Question about exact time of destruction of temporaries in C++

Question

Hi, is the following code safe (it works in DEBUG) :

void takesPointer(const Type* v);//this function does read from v, it doesn't alter v in any way
Type getValue();
...
takesPointer(&getValue());//gives warning while compiling "not an lvalue"
...
Type tmp = getValue();
takesPointer(&tmp);//this is safe, and maybe I should just do it, instead of posting here

so - is it safe ? should I just forget about it and use the code with the explicit tmp ?

but anyways - I'm still interested if the optimizer is allowed to kill the temporary before returning from this call :

takePointer(&getValue())

EDIT: thank you all ! unfortunately I can't change the function "takesPointer" (it's part of a library), I could only wrap it in a function "takesReference", which calls takesPointer - would this eliminate the copy, or would the compiler still be allowed to create a copy (the "Type" is a int-3x3-Matrix, so it wouldn't be THAT bad, but still...) ?

inline void takesReference(const Type& v){ takesPointer(&v); }

About the time of destruction : will it be destroyed after "takesPointer" RETURNS, or after it's CALLED ?

Answer 1

You are allowed to bind a non-const rvalue to a const reference lvalue, but you're binding it to a const pointer lvalue.

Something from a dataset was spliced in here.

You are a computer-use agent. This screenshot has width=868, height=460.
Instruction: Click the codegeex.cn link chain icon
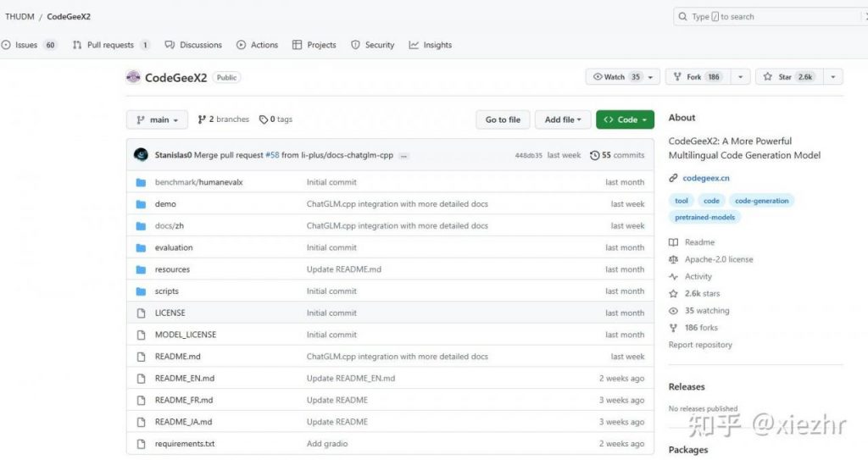[673, 179]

And no, the optimzier can't destruct the result of getValue() before calling takePointer().

Answer 2

The Standard forbids you to do &getValue() - exactly because it's not an lvalue. Ordinarily, if this was allowed, then the temporary resulting from that function call will live until the outer function returns and every other thing in the whole expression has completed being processed. This can be called "destroying temporaries after end of full-expression", and ensures things like the following works as expected

// the temporary string is alive until the whole expression has been processed
cout << string("hello");

The compiler gives you a diagnostic - that's all the Standard requires for ill-formed code. It doesn't force the compiler to abort compilation, for instance. But after code being ill-formed was diagnosed, the compiler can do everything it wants. So if you want to know what the compiler does in your case, you should read its manual.

Answer 3

This will prevent copies* and compiles.

const Type& tmp = getValue(); 
takesPointer(&tmp);

Prevent copies is a bit strong because the compiler will often do this for you. You have to have access to the copy constructor but the compiler will often not use it:

#include "iostream"
class Type
{
public:
    explicit Type(int val) : m_val(val) { std::cout << "ctor";};
    Type(const Type& copy)
    {
        std::cout << "copy";
    };
private:
    int m_val;
};

Type getValue() { Type r(0); return r;};
void takesPointer(const Type* const)
{

};

int main(int argc, char* argv[])
{
    const Type tmp = getValue(); 
    takesPointer(&tmp);
}

Will print only "ctor" in release and "ctorcopy" in debug. (MVS2005)

Answer 4

As other answers have stated you cannot take the address of a temporary. However, if you change the signature of

void takesPointer(const Type* v);

to

void takesPointer(const Type& v);

then the following code should compile without warnings:

takesPointer(getValue());

because you are allowed to bind a temporary to a const reference, and it should work just the same.